# Siamese algae eater eating plants



## Matt Warner (7 Aug 2011)

Hi all, I have a bit of an annoying problem, I think my SAE is eating my hygrophilia polysperma and a few bits of my pogostemon erectus. I'm pretty sure it's either the algae eater or my gold barbs. I don't think it's snails because I don't really ever see snails on the plants. I'm pretty much sure that I have a proper Siamese algae eater and not the fake one. I don't know if it is just hungry and eating plants because of this. Should I maybe add algae wafers every couple of days to stop it eating the plants?


----------



## Alastair (7 Aug 2011)

It will be your golden barbs mate.

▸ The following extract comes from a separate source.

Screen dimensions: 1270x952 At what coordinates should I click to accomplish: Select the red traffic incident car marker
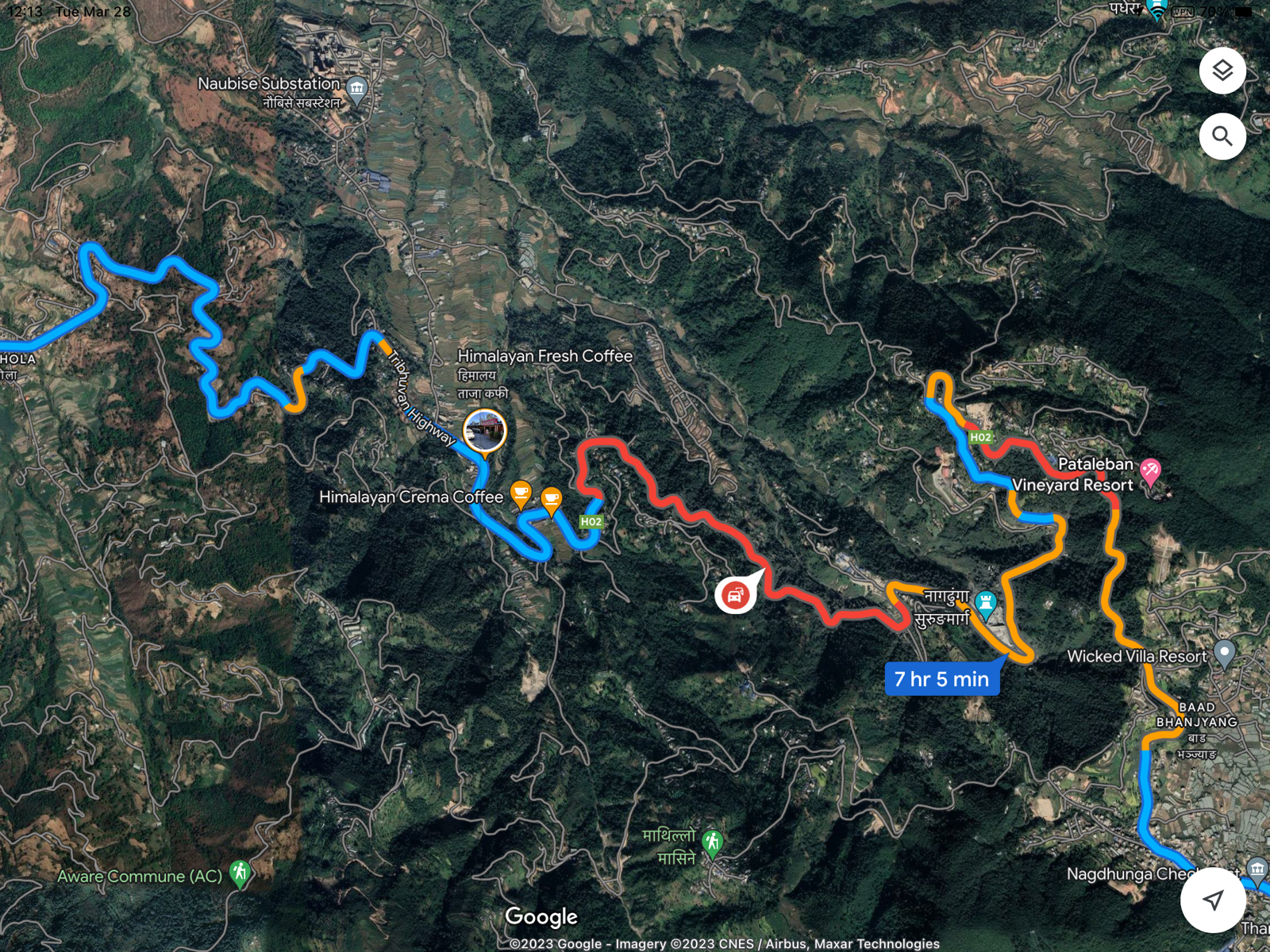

I had them and they did it all the time. It's part of their diet


----------



## Matt Warner (7 Aug 2011)

I suspected it may be them as i've never seen the algae eater or shrimps eating plants. The gold barbs tend to hang out a lot in that side of the tank where the plants are being eaten. I think they must be doing it at night or when i'm at work in the day. Do you think putting algae wafers in the tank would help much?


----------



## Alastair (7 Aug 2011)

You could try that mate, or jbl do the tabs that stick on the glass of your tank but in a vegetable matter form. Can't think of it off the top of my head


----------